=== Instructions to follow ===
Please give again, exactly, every line of the material from the one containing "RSS Syndication (1197, 730)" to the end, including both of those lines.

────

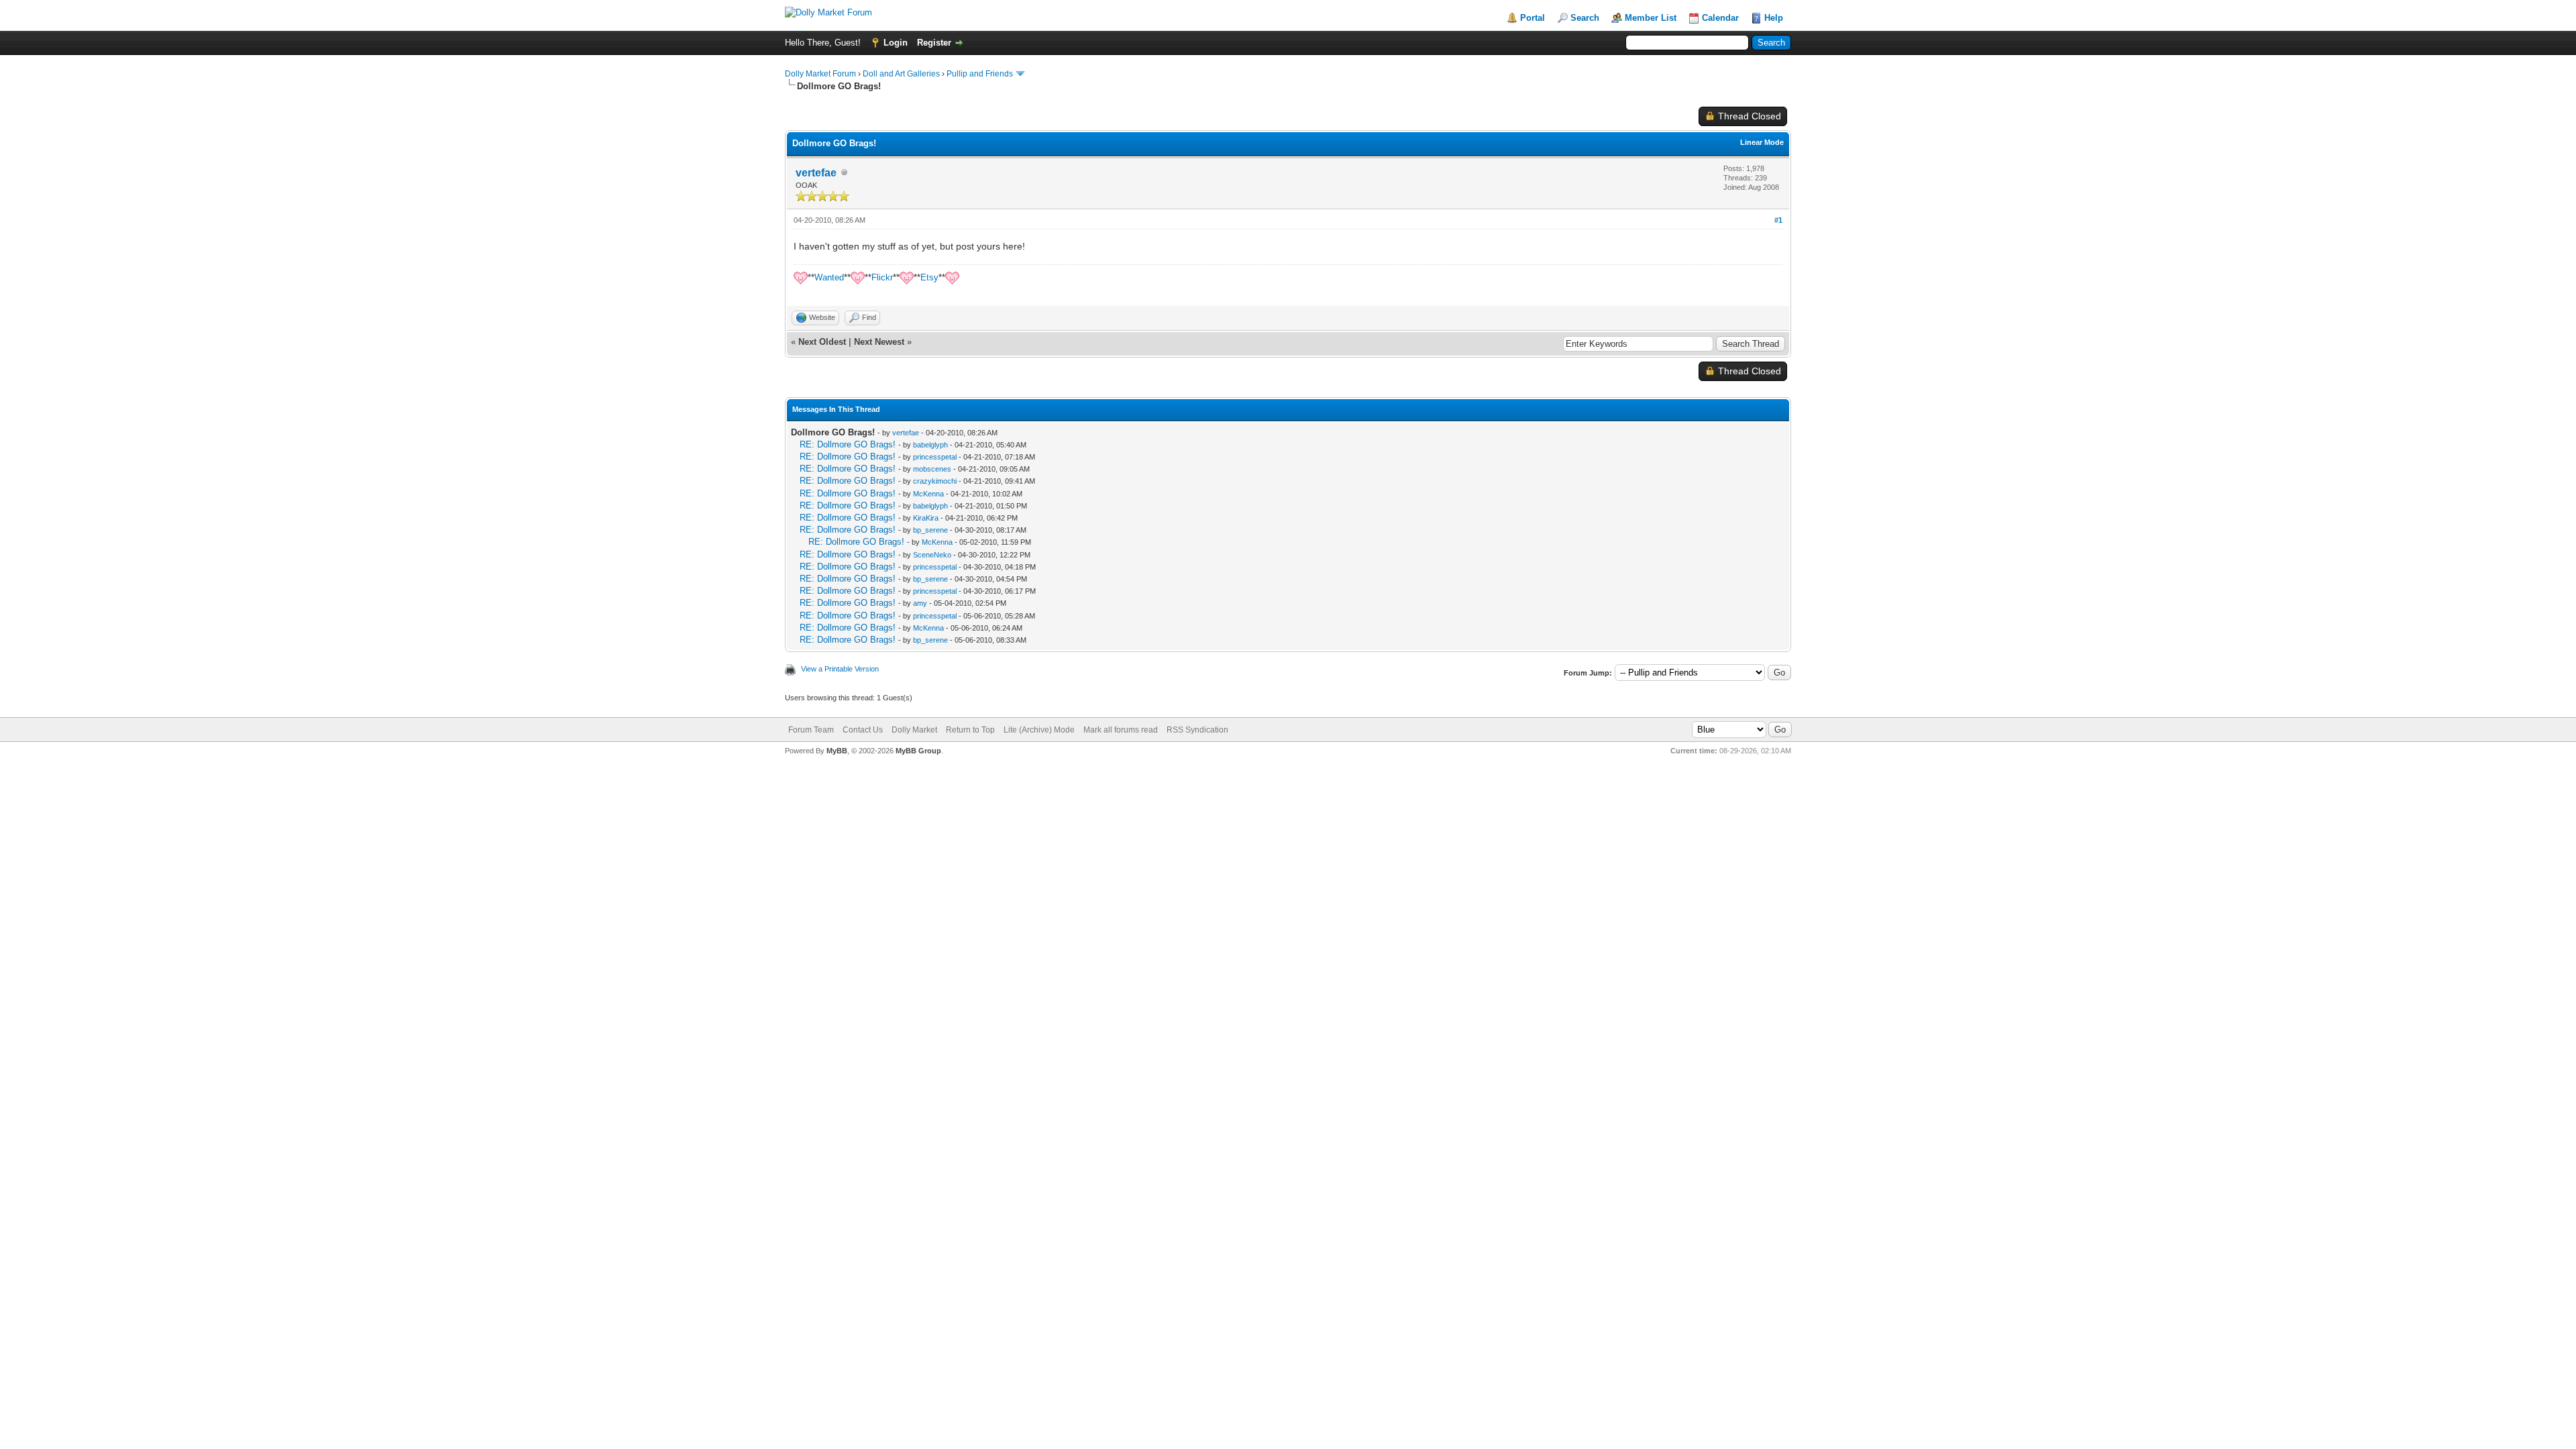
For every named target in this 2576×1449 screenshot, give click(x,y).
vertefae (816, 172)
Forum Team (811, 730)
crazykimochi (935, 481)
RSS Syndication (1197, 730)
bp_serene (930, 530)
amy (920, 603)
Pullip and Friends (981, 73)
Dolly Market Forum (820, 73)
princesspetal (935, 457)
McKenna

────

=== Written response ===
RSS Syndication (1197, 730)
bp_serene (930, 530)
amy (920, 603)
Pullip and Friends (981, 73)
Dolly Market Forum (820, 73)
princesspetal (935, 457)
McKenna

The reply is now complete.